▶ _Your task_
Sort through the material below and copy each line with "Fullsize".

▶ _Data section_
________________________________________
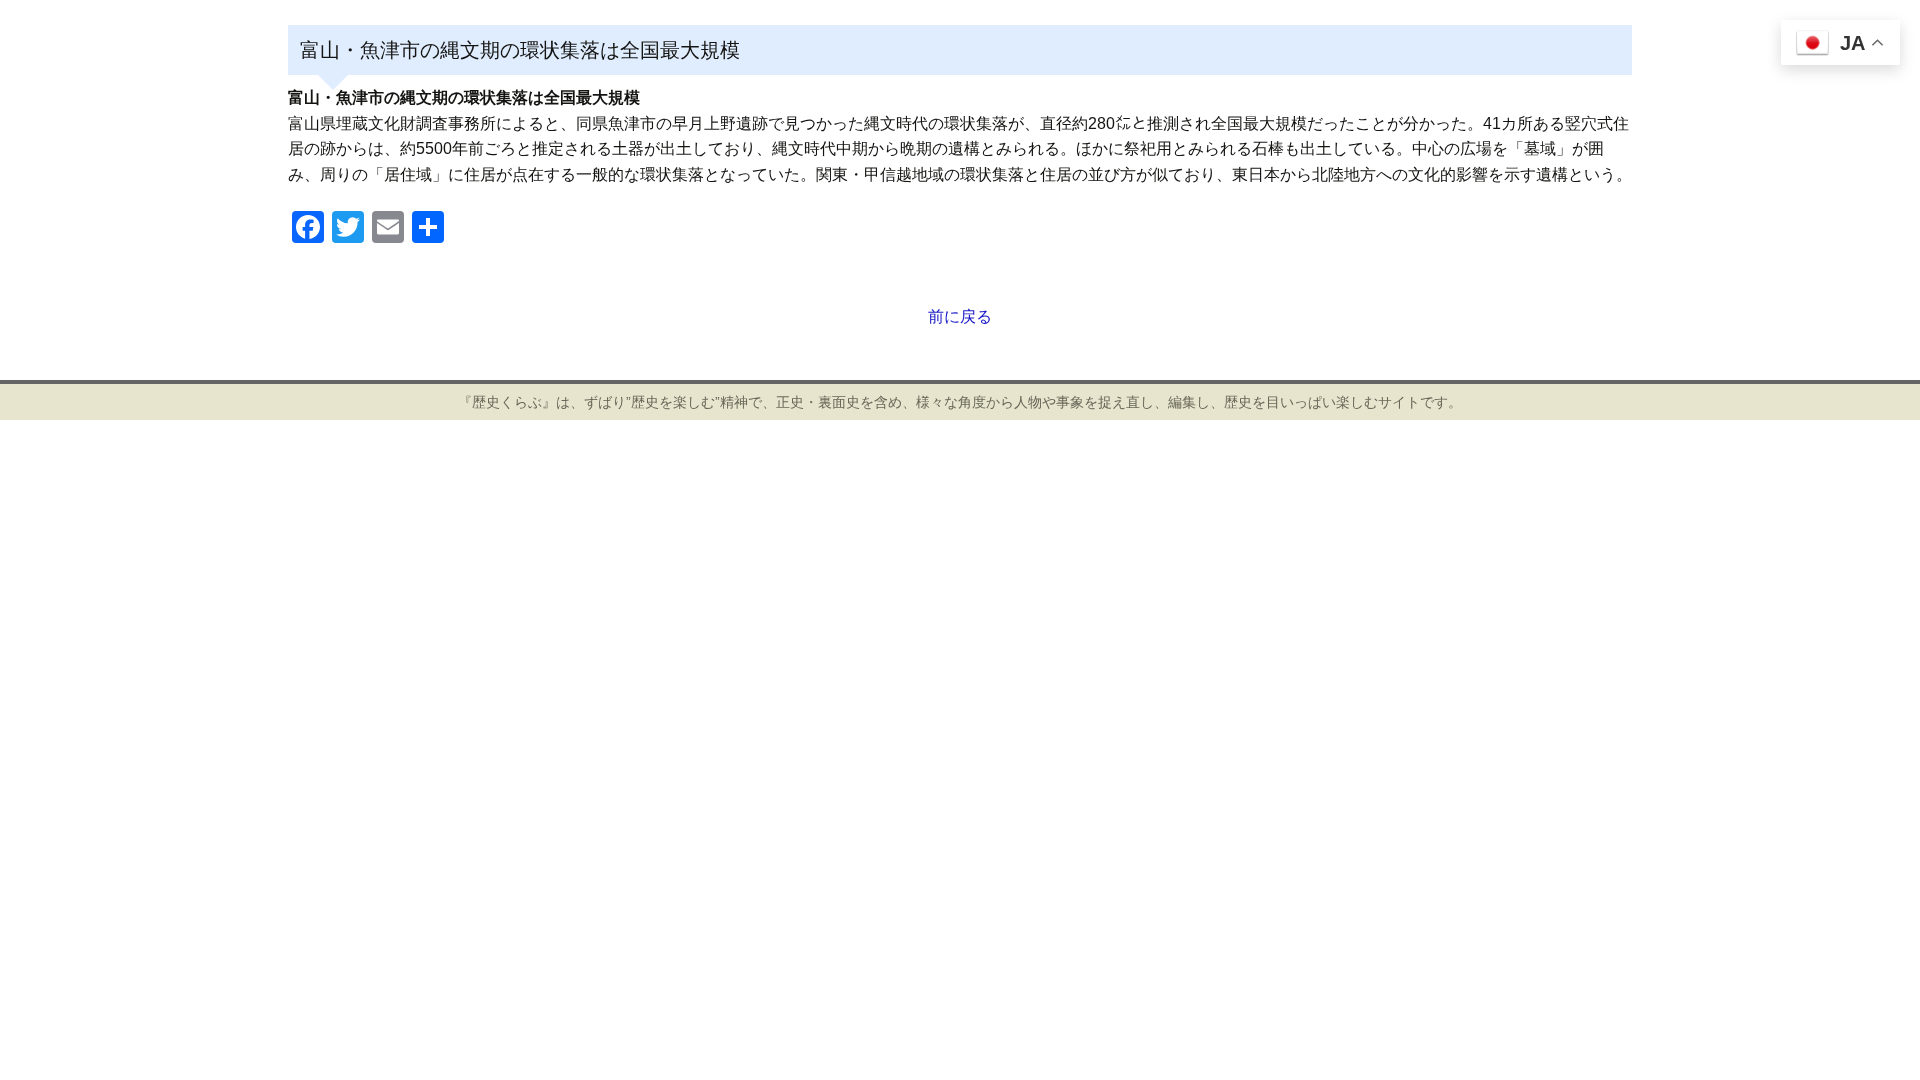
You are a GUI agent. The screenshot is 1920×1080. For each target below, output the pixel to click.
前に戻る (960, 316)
________________________________________
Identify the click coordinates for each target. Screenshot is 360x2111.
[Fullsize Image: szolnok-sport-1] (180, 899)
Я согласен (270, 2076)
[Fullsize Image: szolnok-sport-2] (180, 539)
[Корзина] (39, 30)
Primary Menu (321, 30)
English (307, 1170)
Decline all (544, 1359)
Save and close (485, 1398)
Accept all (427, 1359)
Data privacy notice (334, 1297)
________________________________________
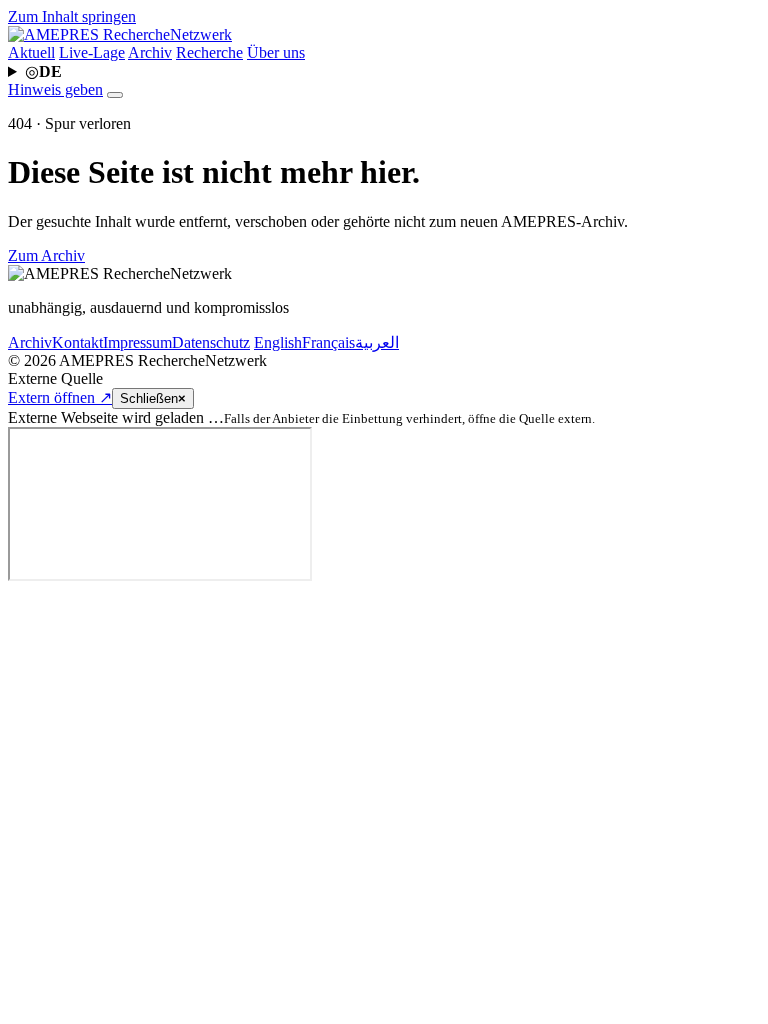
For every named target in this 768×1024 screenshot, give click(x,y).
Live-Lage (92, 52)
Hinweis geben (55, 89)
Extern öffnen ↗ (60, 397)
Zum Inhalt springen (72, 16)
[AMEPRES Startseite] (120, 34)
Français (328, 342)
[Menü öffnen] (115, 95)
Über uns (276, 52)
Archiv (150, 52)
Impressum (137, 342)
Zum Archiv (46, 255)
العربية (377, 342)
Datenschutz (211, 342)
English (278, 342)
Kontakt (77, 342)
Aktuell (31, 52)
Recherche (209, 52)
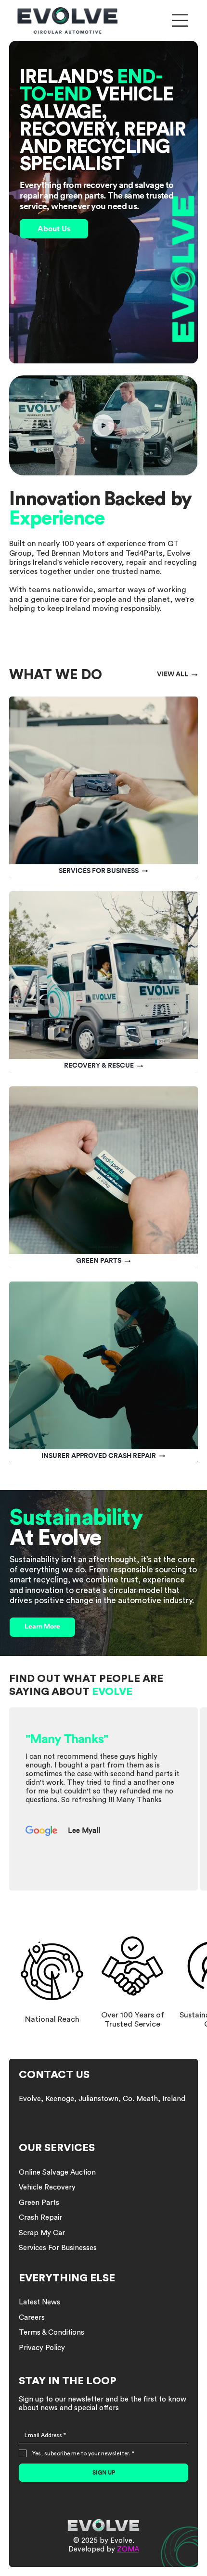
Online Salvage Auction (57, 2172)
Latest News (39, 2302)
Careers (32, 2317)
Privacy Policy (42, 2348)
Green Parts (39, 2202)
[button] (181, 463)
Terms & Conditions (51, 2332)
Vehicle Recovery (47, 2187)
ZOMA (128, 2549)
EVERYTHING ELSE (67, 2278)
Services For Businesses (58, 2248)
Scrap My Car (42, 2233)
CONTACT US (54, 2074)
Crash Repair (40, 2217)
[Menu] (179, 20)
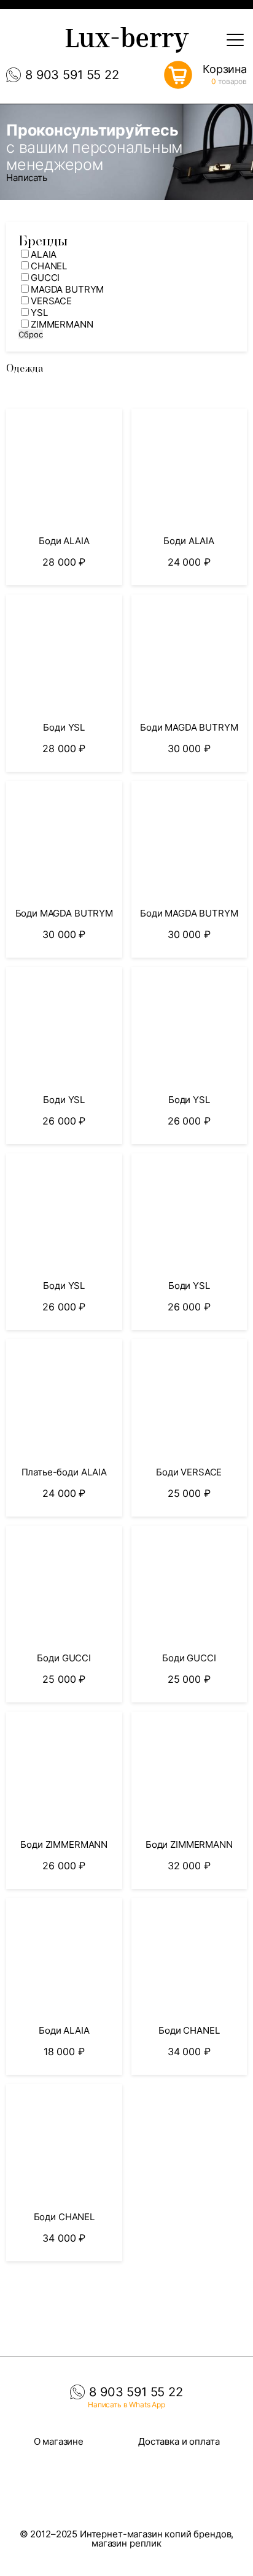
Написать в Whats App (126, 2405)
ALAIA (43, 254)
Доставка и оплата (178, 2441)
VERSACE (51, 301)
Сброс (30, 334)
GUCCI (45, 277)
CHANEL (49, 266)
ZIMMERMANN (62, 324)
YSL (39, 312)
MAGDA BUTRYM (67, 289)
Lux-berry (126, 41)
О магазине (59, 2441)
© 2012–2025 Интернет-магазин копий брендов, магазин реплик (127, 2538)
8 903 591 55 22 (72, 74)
________________________________________
▶ _Output of the task_
[Fullsize Image: szolnok-sport-1] (180, 899)
[Fullsize Image: szolnok-sport-2] (180, 539)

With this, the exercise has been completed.